[Text passage]

====

PURPOSE: The pathogenesis of cystic fluid storage in solitary bone cysts remains unclear. We aimed to compare the results of the biochemical analysis of cystic fluid with clinical findings. We identified a significant marker of postoperative recurrence.

METHODS: Twenty-seven male and eight female patients were studied; the median age at diagnosis was 11 (5-23) years. The mean follow-up period was 60 months (range: 14-146 months). Clinical information including sex, age, affected site, radiological findings of phase (active or latent), surgical procedure, outcome, and biochemical analysis of serum and cystic fluid was obtained.

====

[The data]
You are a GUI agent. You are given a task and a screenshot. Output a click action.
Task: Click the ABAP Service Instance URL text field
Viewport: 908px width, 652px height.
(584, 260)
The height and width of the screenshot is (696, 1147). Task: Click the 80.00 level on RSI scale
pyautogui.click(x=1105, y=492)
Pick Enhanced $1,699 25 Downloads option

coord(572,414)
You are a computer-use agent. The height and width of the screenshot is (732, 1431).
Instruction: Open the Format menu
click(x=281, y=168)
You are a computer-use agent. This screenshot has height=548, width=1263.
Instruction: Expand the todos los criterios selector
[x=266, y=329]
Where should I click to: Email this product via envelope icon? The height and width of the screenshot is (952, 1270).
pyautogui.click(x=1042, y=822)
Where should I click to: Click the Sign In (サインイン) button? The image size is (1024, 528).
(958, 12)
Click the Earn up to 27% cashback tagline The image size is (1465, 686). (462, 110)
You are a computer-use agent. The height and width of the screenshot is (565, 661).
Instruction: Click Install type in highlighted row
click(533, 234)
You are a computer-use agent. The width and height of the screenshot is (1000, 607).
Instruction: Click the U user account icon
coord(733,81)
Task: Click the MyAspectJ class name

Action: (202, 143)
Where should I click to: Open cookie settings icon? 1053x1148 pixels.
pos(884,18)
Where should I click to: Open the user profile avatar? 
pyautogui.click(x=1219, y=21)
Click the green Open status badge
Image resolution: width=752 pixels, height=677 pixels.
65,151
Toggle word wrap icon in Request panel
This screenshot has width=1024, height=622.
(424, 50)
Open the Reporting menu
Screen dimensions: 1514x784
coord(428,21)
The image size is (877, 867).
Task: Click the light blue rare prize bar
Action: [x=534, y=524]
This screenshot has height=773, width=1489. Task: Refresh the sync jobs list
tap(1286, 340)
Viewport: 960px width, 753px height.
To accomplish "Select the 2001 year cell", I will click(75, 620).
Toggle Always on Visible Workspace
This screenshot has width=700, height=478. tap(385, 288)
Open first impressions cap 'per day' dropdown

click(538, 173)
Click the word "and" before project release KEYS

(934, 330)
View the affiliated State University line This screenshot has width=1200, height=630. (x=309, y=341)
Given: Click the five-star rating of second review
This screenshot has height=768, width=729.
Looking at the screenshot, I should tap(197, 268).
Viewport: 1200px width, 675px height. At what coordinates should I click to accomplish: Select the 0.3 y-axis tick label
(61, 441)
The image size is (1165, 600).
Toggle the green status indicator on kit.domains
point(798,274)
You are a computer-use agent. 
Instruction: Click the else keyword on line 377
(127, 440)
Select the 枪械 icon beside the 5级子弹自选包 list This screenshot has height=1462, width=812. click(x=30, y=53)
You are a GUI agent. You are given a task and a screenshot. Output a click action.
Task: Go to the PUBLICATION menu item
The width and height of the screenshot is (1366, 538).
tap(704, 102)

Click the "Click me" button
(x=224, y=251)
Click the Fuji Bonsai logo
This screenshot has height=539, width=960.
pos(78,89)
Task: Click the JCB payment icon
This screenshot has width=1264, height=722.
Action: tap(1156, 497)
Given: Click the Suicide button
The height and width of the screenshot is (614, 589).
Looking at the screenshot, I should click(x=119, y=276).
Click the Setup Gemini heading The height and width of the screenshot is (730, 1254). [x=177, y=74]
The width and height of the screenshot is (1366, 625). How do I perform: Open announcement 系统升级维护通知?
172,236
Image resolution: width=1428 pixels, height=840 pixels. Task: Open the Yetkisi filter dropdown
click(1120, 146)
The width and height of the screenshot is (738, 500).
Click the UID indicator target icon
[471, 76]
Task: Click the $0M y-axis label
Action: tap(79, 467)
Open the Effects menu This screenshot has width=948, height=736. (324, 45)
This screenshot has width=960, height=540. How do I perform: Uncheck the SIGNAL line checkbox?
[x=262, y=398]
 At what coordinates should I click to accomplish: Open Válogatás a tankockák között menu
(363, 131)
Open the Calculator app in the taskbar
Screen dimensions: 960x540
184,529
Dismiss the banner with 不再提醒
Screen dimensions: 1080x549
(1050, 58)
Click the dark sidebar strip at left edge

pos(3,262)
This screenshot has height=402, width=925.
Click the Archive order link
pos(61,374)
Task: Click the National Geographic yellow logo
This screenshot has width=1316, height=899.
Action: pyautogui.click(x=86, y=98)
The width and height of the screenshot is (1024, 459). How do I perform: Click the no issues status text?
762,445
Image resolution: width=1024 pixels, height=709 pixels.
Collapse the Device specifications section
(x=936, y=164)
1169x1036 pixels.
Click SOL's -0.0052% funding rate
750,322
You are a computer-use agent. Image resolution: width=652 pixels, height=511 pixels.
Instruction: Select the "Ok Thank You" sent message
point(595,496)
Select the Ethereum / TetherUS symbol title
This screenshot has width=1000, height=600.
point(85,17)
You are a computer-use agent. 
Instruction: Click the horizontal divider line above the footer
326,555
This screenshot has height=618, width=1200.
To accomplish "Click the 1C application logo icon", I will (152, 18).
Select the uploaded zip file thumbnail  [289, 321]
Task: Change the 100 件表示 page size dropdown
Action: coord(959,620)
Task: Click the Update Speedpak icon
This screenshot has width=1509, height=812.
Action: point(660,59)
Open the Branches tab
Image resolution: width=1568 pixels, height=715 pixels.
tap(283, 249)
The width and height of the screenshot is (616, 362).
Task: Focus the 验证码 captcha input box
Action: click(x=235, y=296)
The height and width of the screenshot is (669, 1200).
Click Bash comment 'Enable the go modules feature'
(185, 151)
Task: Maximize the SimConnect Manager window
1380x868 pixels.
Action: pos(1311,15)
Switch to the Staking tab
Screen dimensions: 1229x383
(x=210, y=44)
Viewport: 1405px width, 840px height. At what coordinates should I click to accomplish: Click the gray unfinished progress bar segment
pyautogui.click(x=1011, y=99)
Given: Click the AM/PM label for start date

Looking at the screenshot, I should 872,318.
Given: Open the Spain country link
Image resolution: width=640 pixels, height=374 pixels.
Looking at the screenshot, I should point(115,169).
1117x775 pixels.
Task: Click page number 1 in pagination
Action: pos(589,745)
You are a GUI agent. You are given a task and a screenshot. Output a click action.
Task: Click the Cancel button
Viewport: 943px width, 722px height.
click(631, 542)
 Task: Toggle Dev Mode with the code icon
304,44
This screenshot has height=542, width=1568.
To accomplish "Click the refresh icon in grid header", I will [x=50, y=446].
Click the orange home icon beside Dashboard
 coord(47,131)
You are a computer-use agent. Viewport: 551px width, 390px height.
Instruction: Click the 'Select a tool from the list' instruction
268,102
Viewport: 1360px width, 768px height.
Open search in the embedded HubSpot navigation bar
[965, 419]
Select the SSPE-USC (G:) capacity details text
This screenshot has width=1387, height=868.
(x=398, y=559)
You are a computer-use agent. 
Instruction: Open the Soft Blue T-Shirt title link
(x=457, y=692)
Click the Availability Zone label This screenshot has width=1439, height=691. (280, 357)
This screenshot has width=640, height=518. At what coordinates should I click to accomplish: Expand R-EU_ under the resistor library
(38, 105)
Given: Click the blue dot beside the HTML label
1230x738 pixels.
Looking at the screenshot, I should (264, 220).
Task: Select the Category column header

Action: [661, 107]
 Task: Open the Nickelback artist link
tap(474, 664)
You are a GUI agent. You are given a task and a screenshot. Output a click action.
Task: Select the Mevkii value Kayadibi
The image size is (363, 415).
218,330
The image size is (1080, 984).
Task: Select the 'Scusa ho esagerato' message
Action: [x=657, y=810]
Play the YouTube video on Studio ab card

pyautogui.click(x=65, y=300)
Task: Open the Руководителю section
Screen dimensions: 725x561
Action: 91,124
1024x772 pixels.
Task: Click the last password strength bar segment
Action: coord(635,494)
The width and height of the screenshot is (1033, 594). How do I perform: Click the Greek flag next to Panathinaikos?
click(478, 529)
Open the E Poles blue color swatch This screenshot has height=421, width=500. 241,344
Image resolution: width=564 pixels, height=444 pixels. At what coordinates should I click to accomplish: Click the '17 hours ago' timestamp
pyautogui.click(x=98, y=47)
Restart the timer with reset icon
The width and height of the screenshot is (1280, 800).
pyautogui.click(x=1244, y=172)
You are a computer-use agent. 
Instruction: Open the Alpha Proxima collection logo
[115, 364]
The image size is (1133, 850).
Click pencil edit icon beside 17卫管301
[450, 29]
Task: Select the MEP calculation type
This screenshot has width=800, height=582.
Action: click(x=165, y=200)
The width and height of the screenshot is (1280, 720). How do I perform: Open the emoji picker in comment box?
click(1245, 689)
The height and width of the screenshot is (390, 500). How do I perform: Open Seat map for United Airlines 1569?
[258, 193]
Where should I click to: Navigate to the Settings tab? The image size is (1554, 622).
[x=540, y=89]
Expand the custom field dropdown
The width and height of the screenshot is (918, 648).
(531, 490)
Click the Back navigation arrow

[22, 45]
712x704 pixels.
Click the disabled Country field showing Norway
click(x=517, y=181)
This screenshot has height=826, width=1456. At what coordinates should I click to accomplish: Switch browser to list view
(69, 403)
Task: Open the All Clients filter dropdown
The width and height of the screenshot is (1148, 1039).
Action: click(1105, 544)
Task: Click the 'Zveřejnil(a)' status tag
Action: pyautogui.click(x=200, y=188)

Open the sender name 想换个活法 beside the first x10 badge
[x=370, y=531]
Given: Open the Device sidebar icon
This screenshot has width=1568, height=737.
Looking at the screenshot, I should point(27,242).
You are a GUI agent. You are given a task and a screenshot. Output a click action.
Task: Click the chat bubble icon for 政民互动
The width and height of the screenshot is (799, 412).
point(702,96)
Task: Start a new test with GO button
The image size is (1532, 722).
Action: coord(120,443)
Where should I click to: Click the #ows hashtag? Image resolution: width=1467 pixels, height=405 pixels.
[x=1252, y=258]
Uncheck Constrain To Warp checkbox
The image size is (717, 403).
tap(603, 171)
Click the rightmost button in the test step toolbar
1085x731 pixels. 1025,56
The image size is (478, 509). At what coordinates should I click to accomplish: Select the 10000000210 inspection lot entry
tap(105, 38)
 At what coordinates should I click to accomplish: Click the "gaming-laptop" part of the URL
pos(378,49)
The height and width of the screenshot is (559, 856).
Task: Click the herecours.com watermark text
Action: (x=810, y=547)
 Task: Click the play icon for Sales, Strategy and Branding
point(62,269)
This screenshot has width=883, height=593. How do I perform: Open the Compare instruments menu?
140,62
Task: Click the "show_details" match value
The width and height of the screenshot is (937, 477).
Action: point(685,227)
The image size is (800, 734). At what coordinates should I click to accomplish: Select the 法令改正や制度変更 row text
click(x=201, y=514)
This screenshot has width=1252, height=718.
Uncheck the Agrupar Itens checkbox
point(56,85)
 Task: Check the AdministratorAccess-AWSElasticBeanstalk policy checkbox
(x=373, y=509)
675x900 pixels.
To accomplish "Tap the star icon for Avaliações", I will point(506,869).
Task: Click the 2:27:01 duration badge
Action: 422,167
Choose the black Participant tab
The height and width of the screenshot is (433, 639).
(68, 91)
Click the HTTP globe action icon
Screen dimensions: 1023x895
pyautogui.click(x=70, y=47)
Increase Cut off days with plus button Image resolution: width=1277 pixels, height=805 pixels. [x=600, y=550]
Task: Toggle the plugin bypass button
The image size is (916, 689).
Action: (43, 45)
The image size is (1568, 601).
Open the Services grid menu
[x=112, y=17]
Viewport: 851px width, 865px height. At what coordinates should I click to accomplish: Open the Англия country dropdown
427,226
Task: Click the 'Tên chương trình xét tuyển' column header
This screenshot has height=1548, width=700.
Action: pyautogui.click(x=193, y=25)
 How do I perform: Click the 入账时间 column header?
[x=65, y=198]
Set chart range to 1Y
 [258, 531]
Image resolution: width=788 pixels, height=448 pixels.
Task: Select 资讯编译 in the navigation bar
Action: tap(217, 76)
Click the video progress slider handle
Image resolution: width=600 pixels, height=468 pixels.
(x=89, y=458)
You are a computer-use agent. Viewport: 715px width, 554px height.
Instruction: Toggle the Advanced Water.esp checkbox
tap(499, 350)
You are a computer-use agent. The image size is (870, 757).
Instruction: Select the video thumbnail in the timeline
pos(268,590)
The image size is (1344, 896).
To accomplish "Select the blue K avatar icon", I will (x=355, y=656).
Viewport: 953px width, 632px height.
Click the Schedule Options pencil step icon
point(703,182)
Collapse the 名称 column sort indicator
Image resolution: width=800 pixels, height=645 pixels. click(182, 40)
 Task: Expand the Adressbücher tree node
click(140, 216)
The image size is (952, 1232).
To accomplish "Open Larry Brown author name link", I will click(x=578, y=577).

====

[Exercises to complete]
**1.** Summarize the passage on solitary bone cysts in two sentences.
**2.** Answer these questions from the passage on solitary bone cysts:
(a) How many female patients were studied?
(b) What was the range of the follow-up period?
(c) Which two phases are listed for the radiological findings?
**3.** Please resume the passage on solitary bone cysts after its last sentence.
The material has nothing to do with the passage on solitary bone cysts.

[Results for each task]
**1.** The study compared the biochemical analysis of cystic fluid in solitary bone cysts, whose fluid storage pathogenesis remains unclear, with clinical findings, and identified a significant marker of postoperative recurrence. Twenty-seven male and eight female patients, with a median age at diagnosis of 11 years, were followed for a mean of 60 months, and clinical, radiological, surgical, outcome, and serum and cystic fluid data were obtained.

**2.**
(a) Eight.
(b) 14 to 146 months.
(c) Active and latent.

**3.**
RESULTS: The 5-year healing rate was 64.0%. Biochemical analysis revealed that total protein and albumin values in the cystic fluid were significantly lower, compared to those in the serum. Levels of bone turnover markers, such as alkaline phosphatase, bone-specific alkaline phosphatase, and tartrate-resistant acid phosphatase 5b were remarkably elevated in the cystic fluid than in the serum. R values were 0.127, 0.076, and 0.095 for alkaline phosphatase, bone-specific alkaline phosphatase, and tartrate-resistant acid phosphatase 5b, respectively. Areas under the receiver operating characteristic curves, calculated to assess the association of alkaline phosphatase, bone-specific alkaline phosphatase, and tartrate-resistant acid phosphatase 5b levels in the cystic fluid with postoperative recurrence, were 0.57, 0.51, and 0.70, respectively.

CONCLUSIONS: No clear correlation of bone turnover marker levels between the serum and cystic fluid was observed. The high tartrate-resistant acid phosphatase 5b level in the cystic fluid was associated with postoperative recurrence. The bone resorption caused by osteoclasts is considered to affect postoperative recurrence.

LEVEL OF EVIDENCE: Level IV.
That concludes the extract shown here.